If Inno sets out as a fairly standard, if pleasant loosener, establishing Elena Aiello's violin front and centre from the first bars and affording Poltini the opportunity for some Keith Emerson kind of keyboard work, the album really starts to develop fully from Via Del Colle. This theatrical, melodramatic piece is beautifully sung by Massimo Gori, the simple repeating melody evoking Paganini's relatively humble Genoese upbringing, learning mandolin like his father, before his prodigious talent for the violin becomes apparent. In L'Ora Delle Tenebre the electric starts to spark from Aiello's bow; an emotionally charged vocal, born of despair gives way to a cascade of keys which metamorphoses into a joyous finale. Latte Miele expertly probe the space where classical formalism breaks apart, juxtaposing icy, crystal elegance with fiery emotional pyrotechnics. Surprisingly, given the subject, they are rarely flashy for the sake of it, a blessing in my book and Porto Di Note is a perfect example of controlled playing, electric guitar and violin parts perfectly complementing the vocal. Charlotte hints at the scandalous interludes accompanying Paganini's tours, although the sensitive violin-led treatment hints at a more sensitive and generous attitude than Miss Watson was afforded by the sheets of the time.

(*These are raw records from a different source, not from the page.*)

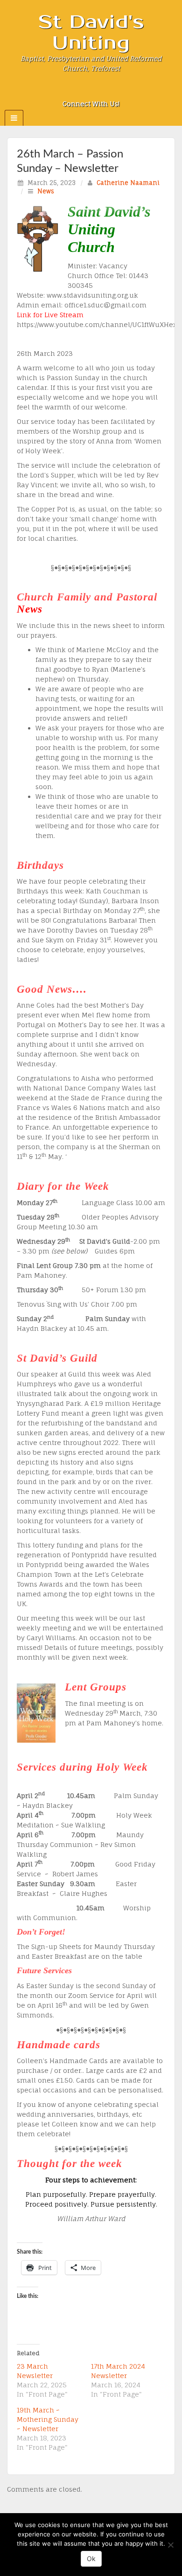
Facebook (78, 90)
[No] (170, 2544)
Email (66, 90)
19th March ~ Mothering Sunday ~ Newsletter (47, 2419)
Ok (91, 2558)
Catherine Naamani (128, 182)
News (45, 191)
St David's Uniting (91, 33)
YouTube (116, 90)
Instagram (91, 90)
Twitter (104, 90)
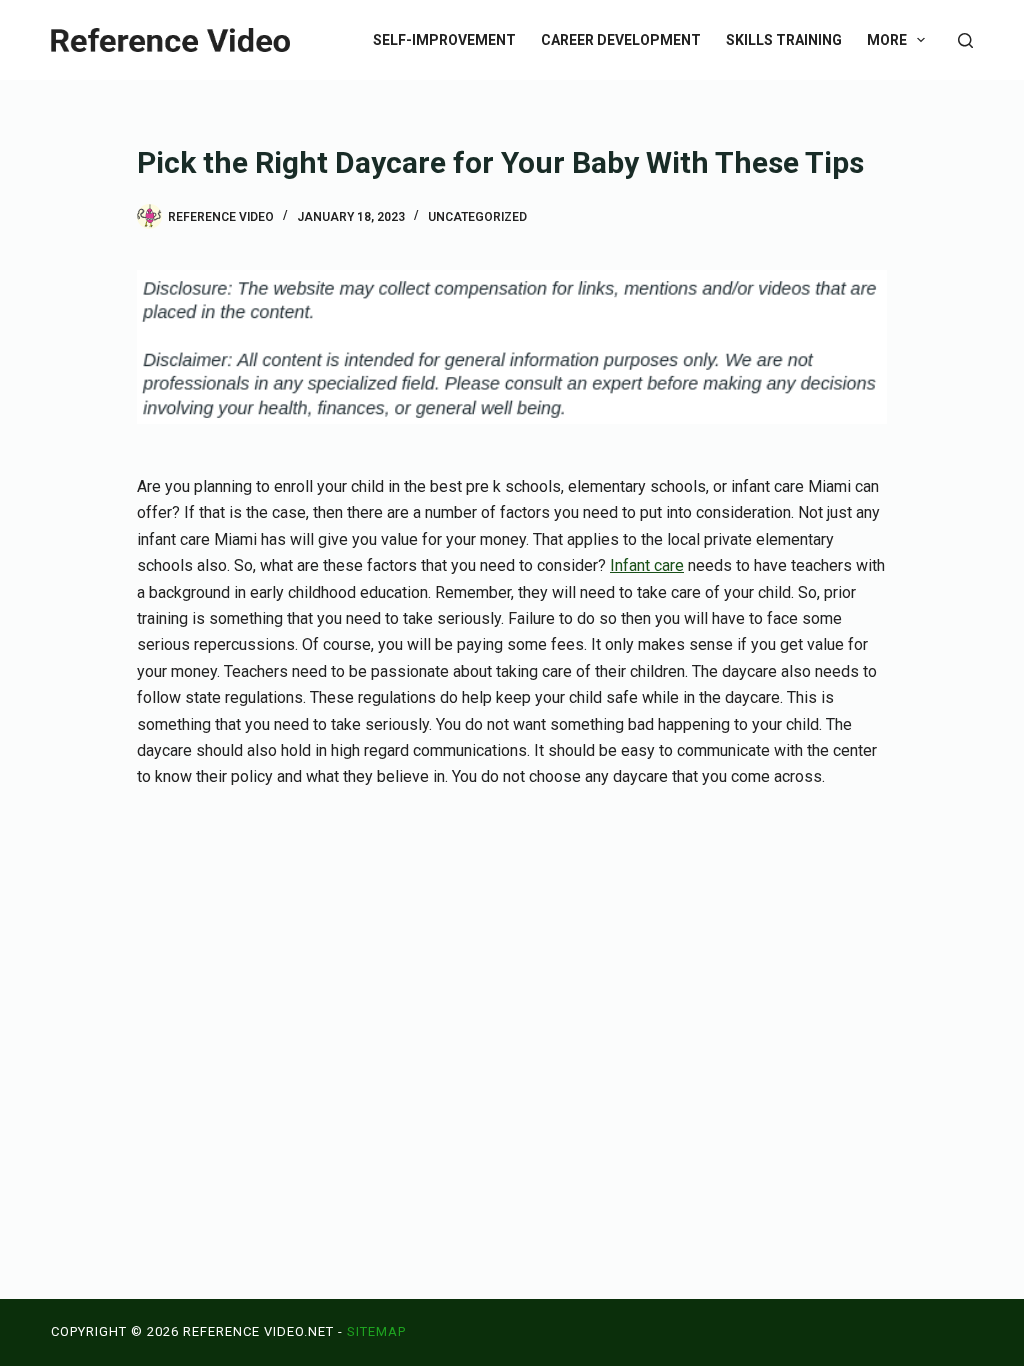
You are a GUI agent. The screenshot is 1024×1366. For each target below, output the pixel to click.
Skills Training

The cover of Jimi Hendrix' Angel is a delicious stand out delight. The almost stiffly martial introduction cleverly masks the break into the familiar melody and a more relaxed vocal style. It contrasts with the rest of the album without jarring, appropriately capturing a modern virtuoso whose quick-burning flame and electric presence provided a counterpart to the original musical showman. The band sounds joyous, the violin soars and the mood is exhilarating, like unexpected sunbeams bouncing off a troubled sea.
This is a lovingly crafted homage to a local Genoese hero, and one that deserves a wide audience. The decision to relaunch Latte Miele in this new form has provided an injection of creative and musical energy which is to be applauded. This new line up offers exciting dynamics and possibilities and hopefully we shall be hearing more in the future. Another feather in the cap for an already impressive body of musicians from Northern Italy.